[DATASET RECORDS]
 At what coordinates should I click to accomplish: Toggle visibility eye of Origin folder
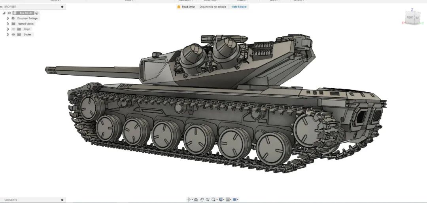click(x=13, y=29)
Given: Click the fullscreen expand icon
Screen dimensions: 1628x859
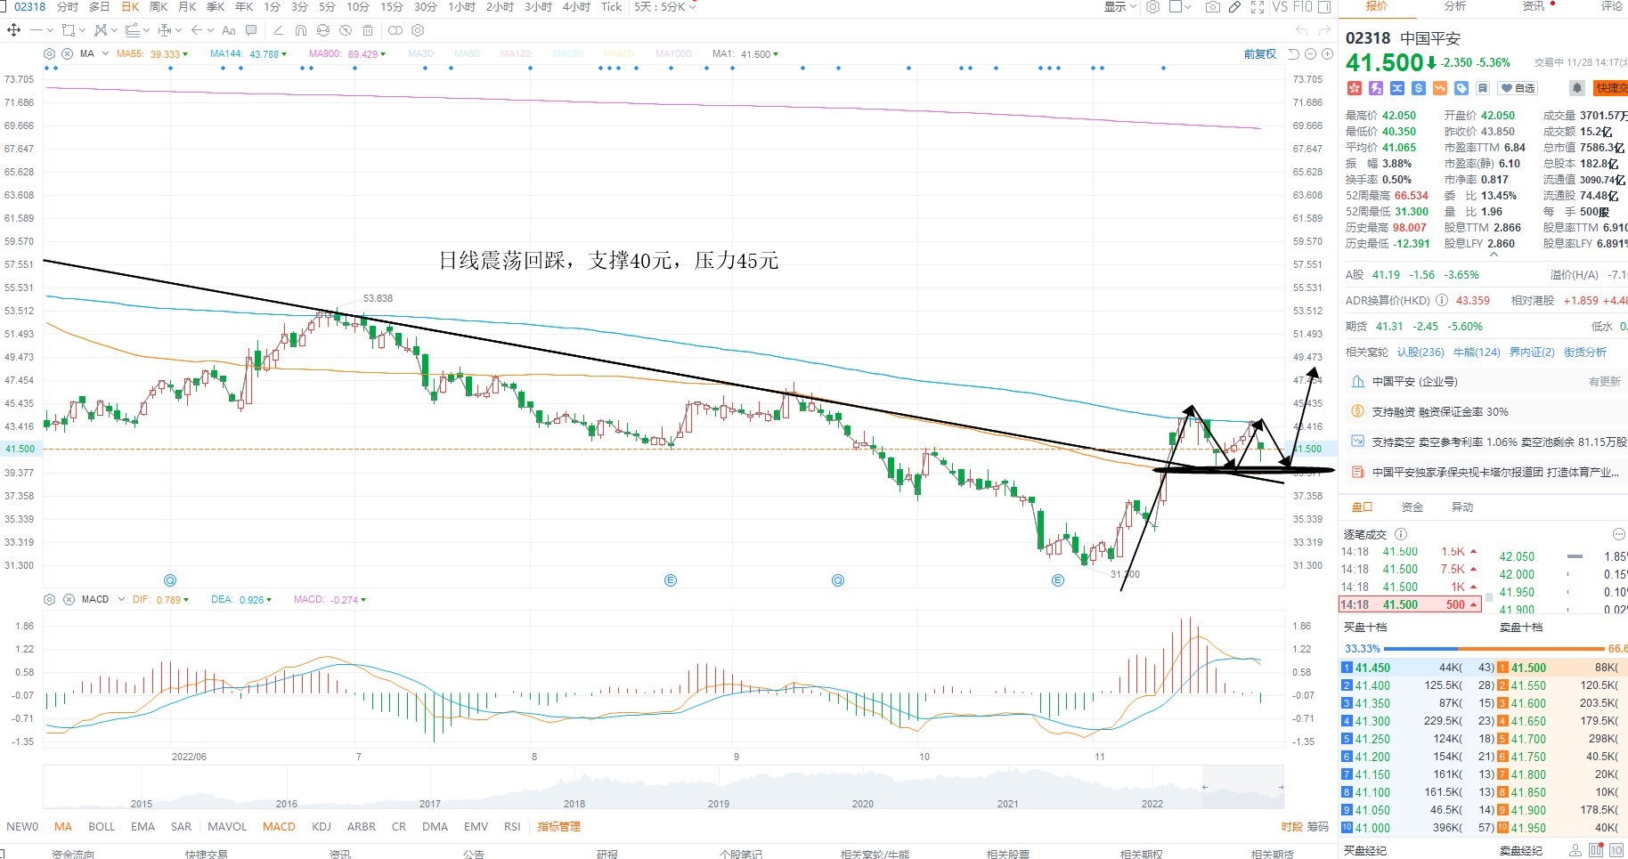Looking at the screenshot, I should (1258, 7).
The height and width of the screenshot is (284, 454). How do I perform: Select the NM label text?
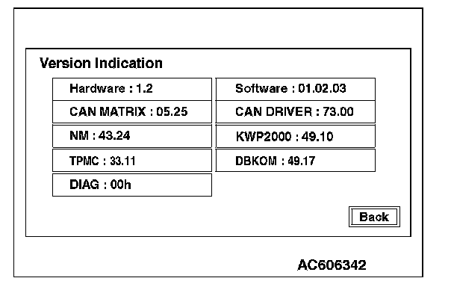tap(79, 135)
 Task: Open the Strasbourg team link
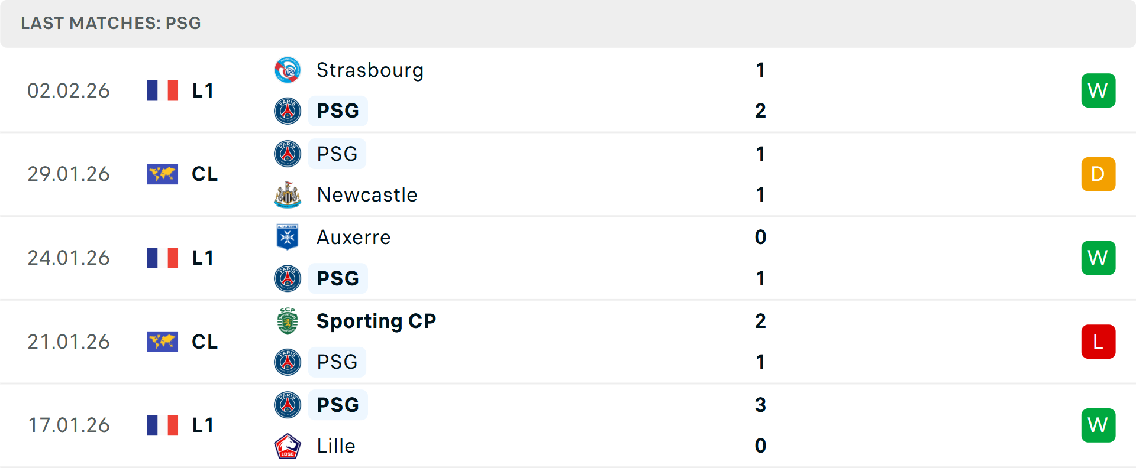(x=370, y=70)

[EXERCISE]
Write the material out again exactly. Skip each picture.

[EXPECTED ANSWER]
 At what coordinates should I click to accomplish: Toggle visibility eye of Origin folder
click(x=13, y=29)
Given: Click the fullscreen expand icon
Screen dimensions: 1628x859
Looking at the screenshot, I should (1258, 7).
The height and width of the screenshot is (284, 454). How do I perform: Select the NM label text?
tap(79, 135)
 Task: Open the Strasbourg team link
(x=370, y=70)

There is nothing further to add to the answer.